11。日本語は人間的コミュニケーションのためにあるのではない


 だが日本語は人間的な語り合いのためにあるのではない。せいぜいが一方的な通告どまり。話し合う余地などはじめから無いのだ。あとはむきだしの権力闘争と武力と軍事力がぶつかる。人に外交交渉があるのは西洋的な駆け引きの発想と相手を勘取るためのビジネスと商売の心得、そして上下関係へのへつらい。ほかに言葉など必要ないのだ。

 黙って借金を少しずつ返済していくように、現実を済し崩していく力をずるいとか卑怯だとかあいまいだとか言う方が間違っていた。科学が純粋論理に従って生活をやりくりするほど現実はやせ細った浅薄でも貧弱でもない。多様多彩なあり得る様々な人間の生活は泥臭く充満しているのだ。理屈じゃあない。という妻の口癖の真意は難しい理論でも理屈でもなく簡明な人間の条理だという意味ではまったくなく反対に、現実は理屈じゃないのだと抑えつける強者がぶつかり合う力と力の強権の在り様なのだ。人間の言葉と現実はそれ以外存立しえていなかった。何の力も無いにもかかわらずそれに異議をはさむおれは現実には子どものような青臭いただのひも。女に養われているだけの生活無能力者だった。見れば誰だってわかっていること。遊んで暮らしていてそれ以上妻のわたしになにを言うの。これがあり得る現実よ。嫌なら自分の力でやってみなさい。そのほかのやり方ではどうにもならないのだから。

 そうして冷静で理性的な語り合いによって包み隠さず心開いた互いの理解と、人間の温かく親密な共存と共同と共産の理想と願いは、この世界から雲散霧消する。おまえを理解し援助する者などはじめから誰ひとりいなかったのだ。この世界への甘い期待や依頼や依存は、弱者の不潔なもたれあいと甘えに過ぎなかった。揺りかごから墓場まで手取り足取りされたいのであれば、強者は当然のごとく対価を払って愛人でもはべらせて隷属させ使用人を雇う。一から十まで手取り足取りされても困るのだが、親切げに近づいて来る者らが自分の利益を損なってまで身を挺することはない。

 そうだ、家族という不潔が世界を偽装している。血縁という汚物が滔々と流れている。男は一方的に女に理解を求め、女はさらに男の理解にすがる。恋愛だのむつまじい家族だのと言って、最後は同じ屋根の下で暮らす人間という毒を持ったイボガエルのオスやメスたちの生殖と相性の問題に過ぎないのだ。

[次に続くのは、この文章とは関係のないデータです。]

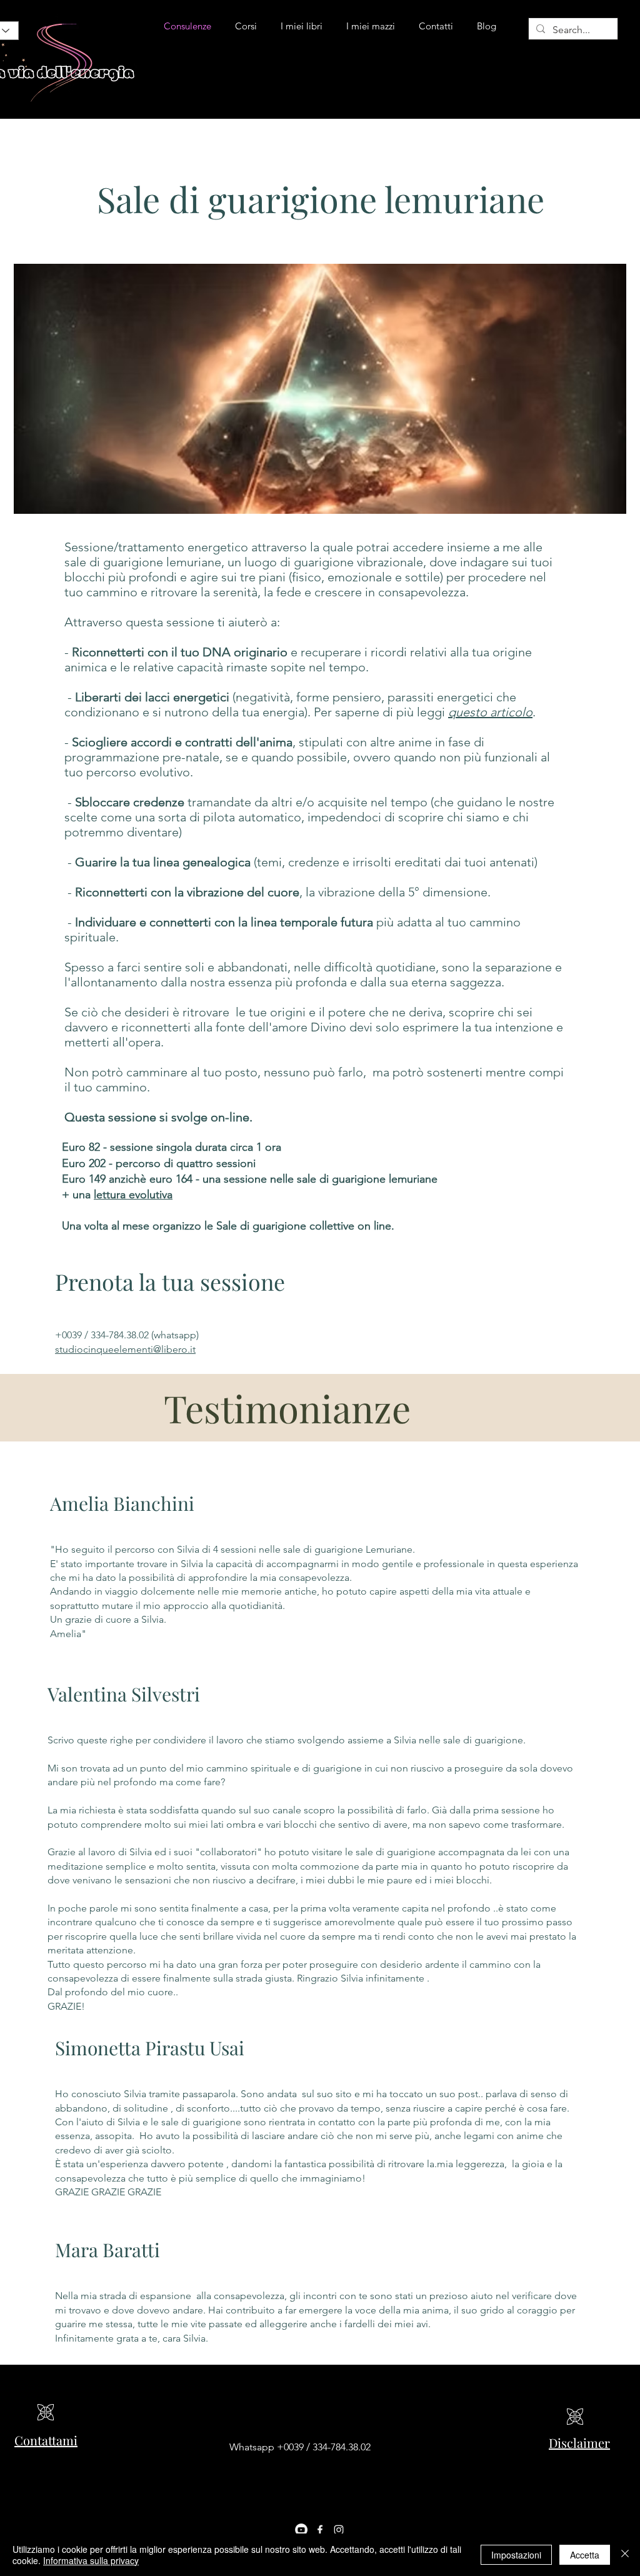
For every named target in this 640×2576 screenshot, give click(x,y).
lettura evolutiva (133, 1194)
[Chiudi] (625, 2554)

 徹底しておれをキチガイと見下し尽くした妻は軽やかに笑って水曜の夜と土曜の夜は玄関口に決まって姿を現し、そのにこやかさの陰にあくまで勝利への確信を漂わせ、この世に悪が滅びたことはなし、嘘とごまかしと秘密と知ったかぶりのはびこる俗世の中で児戯に等しいおれの詩人として一生の一切合切をあざけり笑うのだ。もはや若い真摯な熱情と献身と支え合ったお互いの犠牲の一つ一つによって得られた過去の栄光も現在の美しいお涙頂戴の物語も、もはや妻の耳に留めておくことはできない。極悪の道と契りあったかのような者同士がともに交わす秘かな共犯の情のみが孤独な妻の永世を捧ぐ浄土の圏域なのだ。そこに現実世の夫であるおれに立ち入らせる場所などない。

 そして愛することがなければないほどそれだけこの世で相手に対し人は報いることができる。あなた最愛の孫を溺愛することをやめなさいよ。彼を自ら進むところに進ませなさい。きっぱりと手放してすべての者に別れを期しなさい。ほんとうに大事な人との巡り会いは、ほとんど一生に一度だけ。一期一会の出会いにこそゆったりとした余裕をもって備えるべきじゃないの。冷酷であってこそ妻なのよ。妻の存在に胡座をかいたバカは誰。あなたのことでしょ。いつまで甘えてるの。もう誰もあなたなんか気にかけてはいないでしょ。誰もあなたを相手にしている暇はないのよ。あなたが思い通りに勝手に何かを望んだとしてもすべてその相手がいるのよ。あなたの言う通りに従う必要はまったくないの。人には人のそれぞれの意思があるの。どうしても叶わない現実があるってことをあなた以外の誰もがみんな知っているのよ。


(だがそうだとしても、産んだ子まで食らい尽くす山姥の余裕は来世まで永続するのだろう)



12。終局の八月。炎暑。故郷の喪失と滅びの日。



 滅びの日を認める八月がきた。思いに反するのか願いが通じるのか、次男が盆にパートナーと孫をともなって帰省する。長男夫婦にも孫三人の写真を撮って夕食をともにすると妻がメールで連絡。長女と六歳の孫が率先して大喜び。おれの妹の家族と一緒に盆の大宴会。夜は盆踊りと花火大会。六歳の孫が一心に踊って帰宅。じいちゃんよと盆踊りの景品のテイッシュペーパーのケースをおれに手渡す。金を一銭も持たないじいちゃんにゲットしようと一心に踊ったのだ。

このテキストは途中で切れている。